Is it possible to handle this correctly ?

Text on a buffer:

あいうえお

and I had tried to use view.substr() on the console:

print view.substr(sublime.Region(0,2))

then, codecs.py had caused the following error messages:

>>> print view.substr(sublime.Region(0,2))
Traceback (most recent call last):
  File "<string>", line 1, in <module>
  File "/System/Library/Frameworks/Python.framework/Versions/2.6/lib/python2.6/codecs.py", line 352, in write
  File "/System/Library/Frameworks/Python.framework/Versions/2.6/lib/python2.6/codecs.py", line 351, in write
UnicodeDecodeError: 'ascii' codec can't decode byte 0xe3 in position 0: ordinal not in range(128)

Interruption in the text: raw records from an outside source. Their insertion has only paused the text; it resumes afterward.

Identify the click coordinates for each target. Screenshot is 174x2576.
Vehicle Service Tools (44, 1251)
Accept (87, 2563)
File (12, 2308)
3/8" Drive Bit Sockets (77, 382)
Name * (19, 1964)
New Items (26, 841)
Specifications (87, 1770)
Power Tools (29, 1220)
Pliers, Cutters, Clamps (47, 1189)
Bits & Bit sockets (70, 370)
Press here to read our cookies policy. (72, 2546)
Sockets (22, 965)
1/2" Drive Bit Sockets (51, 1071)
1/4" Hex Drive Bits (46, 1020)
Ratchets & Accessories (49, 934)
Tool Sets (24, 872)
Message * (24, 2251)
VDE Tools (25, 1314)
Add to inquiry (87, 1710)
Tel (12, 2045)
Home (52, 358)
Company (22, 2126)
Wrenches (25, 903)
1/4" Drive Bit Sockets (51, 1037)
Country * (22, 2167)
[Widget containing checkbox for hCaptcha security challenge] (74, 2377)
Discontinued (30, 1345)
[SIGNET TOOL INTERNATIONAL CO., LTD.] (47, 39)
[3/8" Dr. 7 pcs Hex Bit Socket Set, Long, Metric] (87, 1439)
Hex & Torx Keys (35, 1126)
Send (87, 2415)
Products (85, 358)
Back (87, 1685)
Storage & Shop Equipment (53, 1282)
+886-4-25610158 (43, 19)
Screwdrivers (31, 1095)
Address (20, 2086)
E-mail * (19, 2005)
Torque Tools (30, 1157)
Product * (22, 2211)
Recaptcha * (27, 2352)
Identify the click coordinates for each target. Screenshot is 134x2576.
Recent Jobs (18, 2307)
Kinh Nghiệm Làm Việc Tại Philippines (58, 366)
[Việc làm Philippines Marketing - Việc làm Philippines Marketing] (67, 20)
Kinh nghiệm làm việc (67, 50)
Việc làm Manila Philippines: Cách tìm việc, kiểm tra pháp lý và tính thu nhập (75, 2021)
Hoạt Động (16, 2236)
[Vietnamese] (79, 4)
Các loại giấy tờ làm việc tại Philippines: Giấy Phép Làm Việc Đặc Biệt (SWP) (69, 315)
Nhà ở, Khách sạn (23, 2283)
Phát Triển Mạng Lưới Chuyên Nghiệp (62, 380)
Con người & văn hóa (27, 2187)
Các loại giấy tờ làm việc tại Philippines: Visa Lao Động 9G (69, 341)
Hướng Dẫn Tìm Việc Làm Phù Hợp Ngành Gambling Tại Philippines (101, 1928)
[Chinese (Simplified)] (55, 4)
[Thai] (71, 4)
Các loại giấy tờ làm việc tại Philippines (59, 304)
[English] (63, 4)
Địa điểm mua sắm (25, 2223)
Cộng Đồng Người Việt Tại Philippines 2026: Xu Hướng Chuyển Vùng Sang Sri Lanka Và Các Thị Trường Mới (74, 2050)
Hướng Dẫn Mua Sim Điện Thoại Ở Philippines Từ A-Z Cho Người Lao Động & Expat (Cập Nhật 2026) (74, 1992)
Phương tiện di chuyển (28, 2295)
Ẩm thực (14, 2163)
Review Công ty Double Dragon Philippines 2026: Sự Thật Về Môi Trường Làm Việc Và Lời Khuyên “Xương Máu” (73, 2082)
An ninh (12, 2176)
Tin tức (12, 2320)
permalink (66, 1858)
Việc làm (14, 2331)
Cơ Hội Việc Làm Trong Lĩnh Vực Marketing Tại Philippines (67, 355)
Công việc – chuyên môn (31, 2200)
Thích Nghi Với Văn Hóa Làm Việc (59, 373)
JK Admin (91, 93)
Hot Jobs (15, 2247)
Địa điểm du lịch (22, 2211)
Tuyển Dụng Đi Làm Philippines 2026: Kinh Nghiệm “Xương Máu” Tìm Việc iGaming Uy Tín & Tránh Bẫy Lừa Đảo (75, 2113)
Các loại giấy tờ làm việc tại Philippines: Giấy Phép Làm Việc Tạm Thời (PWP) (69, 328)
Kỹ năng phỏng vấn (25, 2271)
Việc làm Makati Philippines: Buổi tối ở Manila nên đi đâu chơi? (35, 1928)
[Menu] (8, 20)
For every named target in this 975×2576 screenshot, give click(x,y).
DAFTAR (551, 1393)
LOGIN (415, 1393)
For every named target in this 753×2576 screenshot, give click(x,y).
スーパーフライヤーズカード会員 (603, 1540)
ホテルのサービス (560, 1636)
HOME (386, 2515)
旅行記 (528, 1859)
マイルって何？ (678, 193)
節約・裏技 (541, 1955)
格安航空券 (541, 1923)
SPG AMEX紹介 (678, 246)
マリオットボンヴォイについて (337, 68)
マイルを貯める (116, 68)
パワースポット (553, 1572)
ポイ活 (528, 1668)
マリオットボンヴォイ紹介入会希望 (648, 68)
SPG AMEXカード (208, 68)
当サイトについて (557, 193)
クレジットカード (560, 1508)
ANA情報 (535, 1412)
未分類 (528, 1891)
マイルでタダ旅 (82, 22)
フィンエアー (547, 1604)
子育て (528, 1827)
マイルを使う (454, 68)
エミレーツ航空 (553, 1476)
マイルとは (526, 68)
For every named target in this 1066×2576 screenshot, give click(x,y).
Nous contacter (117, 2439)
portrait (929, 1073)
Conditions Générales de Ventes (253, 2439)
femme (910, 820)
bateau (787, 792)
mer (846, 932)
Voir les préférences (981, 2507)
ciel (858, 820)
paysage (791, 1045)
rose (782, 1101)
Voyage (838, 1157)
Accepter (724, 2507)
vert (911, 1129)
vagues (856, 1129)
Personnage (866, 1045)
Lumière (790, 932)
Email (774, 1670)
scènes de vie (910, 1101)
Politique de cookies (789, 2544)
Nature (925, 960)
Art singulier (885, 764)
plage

It would be much appreciated if you could give any answer.
Thank you,

0 Likes

#2

It works on Windows.
Looks like the encoding used for the console is ACSII, which mean that you couldn’t print these chars.
So the command work fine but you couldn’t print the result to the console.

Try to type only:

view.substr(sublime.Region(0,2))

Don’t know how to change encoding in OS X.

0 Likes

#3

Thanks for your prompt reply.

Yes, you may be right because it was no problem to use substr() w/o ‘print’, and my environment is os x actually.

However, this leads me to another question about handling utf-8 characters on Python.

It seems NOT to handle utf-8 characters in webbrowser module same as console.
The following code would be fail to Google the query, such as 寿司 (sushi)

# import webbrowser
webbrowser.open_new_tab('http://www.google.com/search?q=寿司')

Given that Python would be able to handle utf-8 along with the following statements,
is there any solution to handle utf-8 correctly even in plugin using webbrowser module of the Sublime Text [23] ?

#!/usr/bin/env python
# -*- coding: utf-8 -*-

Thank you,

0 Likes

#4

You must give the source an encoding using the header (like your example) AND use an unicode string for the url by prefixing it with u:

[code]# -- coding: utf-8 --
import sublime, sublime_plugin
import webbrowser

class ExampleCommand(sublime_plugin.WindowCommand):
def run(self):
webbrowser.open_new_tab(u’http://www.google.com/search?q=寿司’)[/code]

0 Likes

#5

Thanks again, bizoo.

Now I have doubt that this problem might come up ONLY OS X because …

a. My original code can work all right on Windows, even though doesn’t work on os x
b. The sample code you can provide me doesn’t work on os x as well

The difference of Python’s behavior might come from implementation of Python interpreter. Only os x version uses the system Python.

Is there any workaround for this ? Any ideas ?

0 Likes

#6

URLs need to be escaped, and typically need to be encoded in UTF-8. The following worked for me on OSX:

# -*- coding: utf-8 -*-
import sublime, sublime_plugin
import webbrowser
import urllib

class ExampleCommand(sublime_plugin.WindowCommand):
    def run(self):
    	quoted = urllib.quote_plus(u'寿司'.encode('utf-8'))
        webbrowser.open_new_tab('http://www.google.com/search?q='+quoted)
0 Likes

#7

Thanks sapphirehamster,

Now I have a clear understanding for that, and I can close the problem !!!

Thanks again, sapphirehamster, bizoo.
Kind regards,

0 Likes